French, who was homeless for years following the economic recession in 2008, offers an acute portrait of the obstacles facing many millennials in today's job market.
His story is reflected in statistics found in a recent report by Young Invincibles, a national nonprofit research and advocacy group focusing on young adults' challenges in education, employment and health care coverage.
The unemployment rate of Californians ages 16 to 24 is 20.2 percent — nearly three times the rate for people in the state over age 35, according to the report.
"Bouts of unemployment early in a person's career lead to lower wages for years after," the report reads. "California's future depends on the success of today's young adults."
Wages were also a topic of concern. The median incomes for 18- to 24-year-old workers in California have fallen sharply over the last decade, according to the report.
"We can do better in California to set up our generation for the workforce," Irving Pineda, who led the organization's recent job tour, said in a release. "Their success is critical to the future of our economy."
Young Invincibles and other groups are lobbying for more career and technical education pathways, quality paid internship programs and fair scheduling.
That kind of assistance would've been welcomed by French, whose life changed drastically when the economy bottomed out seven years ago.
After getting his General Educational Development requirements out of the way at Olympic High School, the Santa Monica-Malibu district's continuation site, he started taking English and film classes at Santa Monica College.
But in 2008 his family fell behind on rent payments because his father's telemarketing job wasn't yielding enough income.
"When the downturn started to be felt, he was hearing more and more, ‘We don't have the money,'" French said. "He couldn't maintain his business. At a certain point, he just couldn't pay the bills. ... We got evicted. We became homeless."
French split with his parents and began fending for himself, landing part-time work at Sears in Santa Monica.
Living in and out of a variety of area shelters and youth centers, French enrolled in a program at Antioch University in Culver City that offers nine months of free education to low-income students. He eventually hopes to secure an English degree, although he's taking time away from school.

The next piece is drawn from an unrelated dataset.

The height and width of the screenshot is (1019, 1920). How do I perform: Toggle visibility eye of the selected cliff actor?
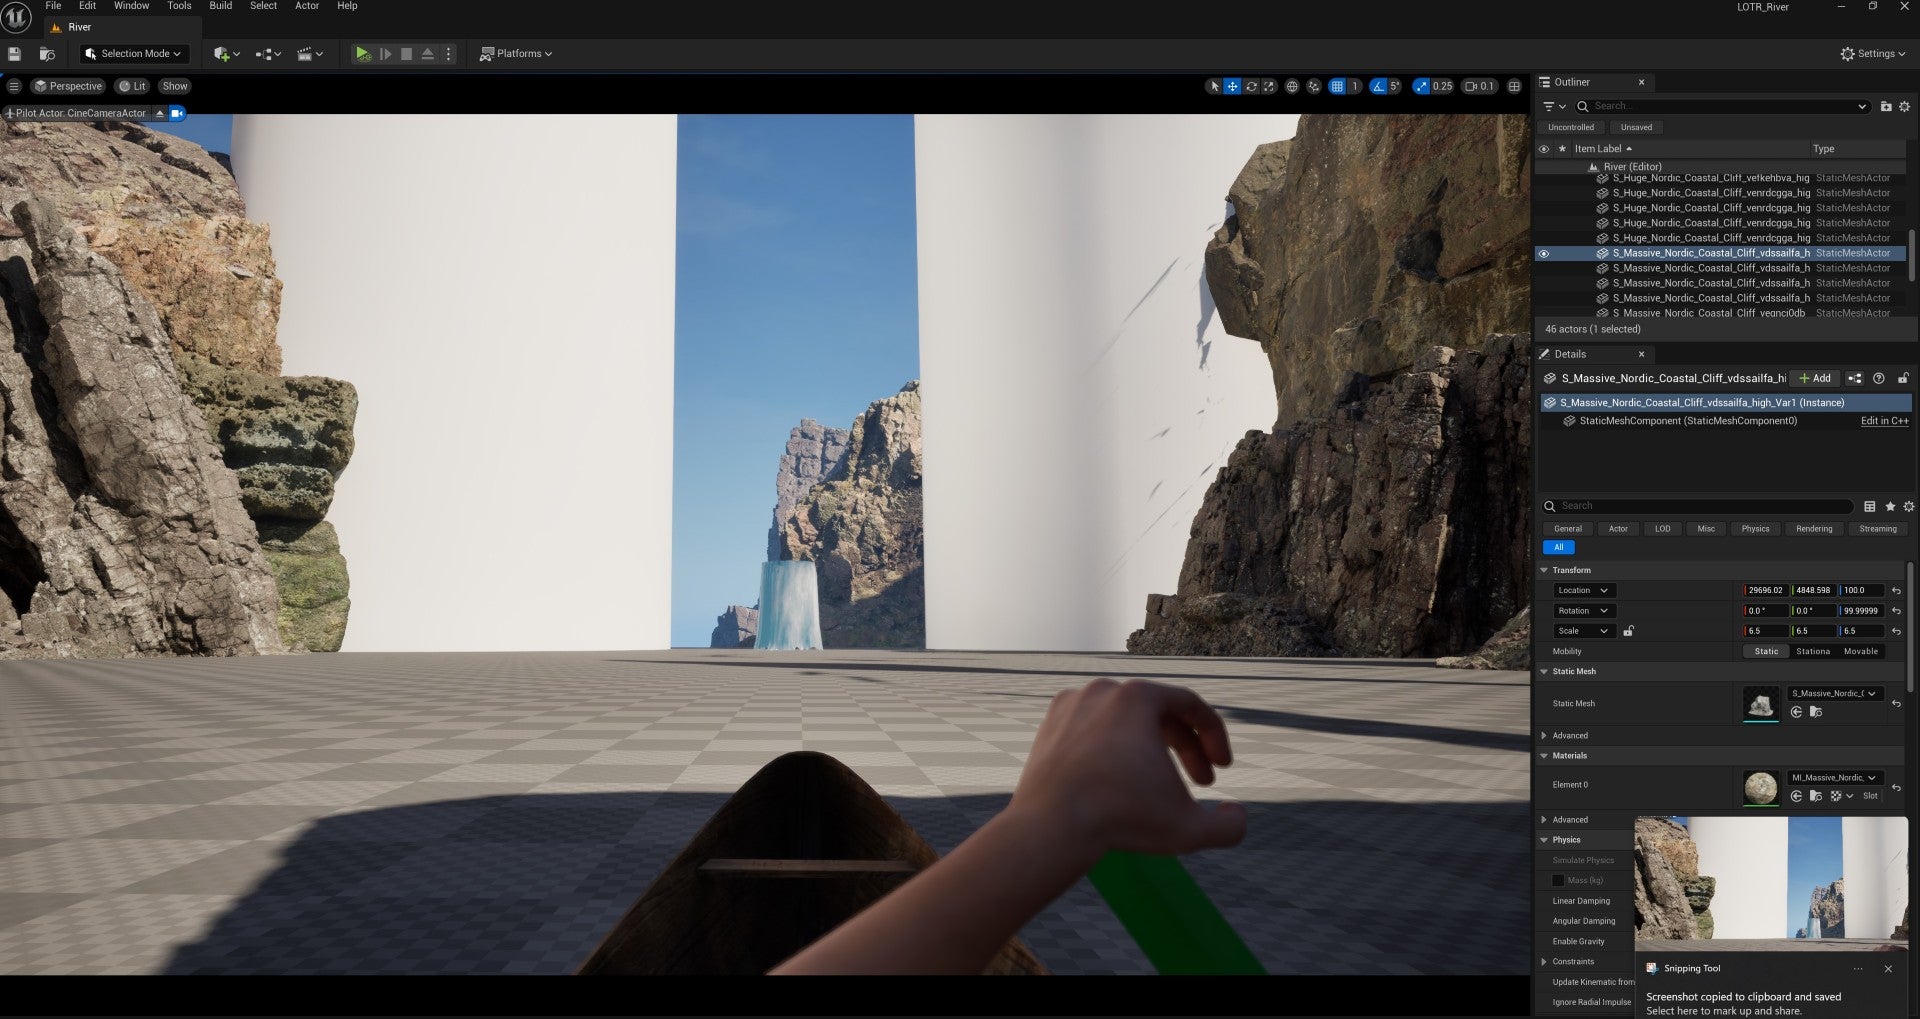1545,253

An aspiring scriptwriter, French is working on a piece for a small studio and since January has had a job assignment through a Long Beach-based staffing agency.
He feels lucky just to have a room in a Los Angeles apartment.
"It's tough — you feel like it's an endless cycle," he said of being homeless. "I was basically going from living with my parents ... to being on my own, surviving, to finally getting my own place. It was quite a relief. It was a new experience."
French's experiences have led him to see a pressing need for help with career preparedness before college — in high schools, at youth centers and online.
"That's where you need these programs — so our young people know how to navigate the job market," he said.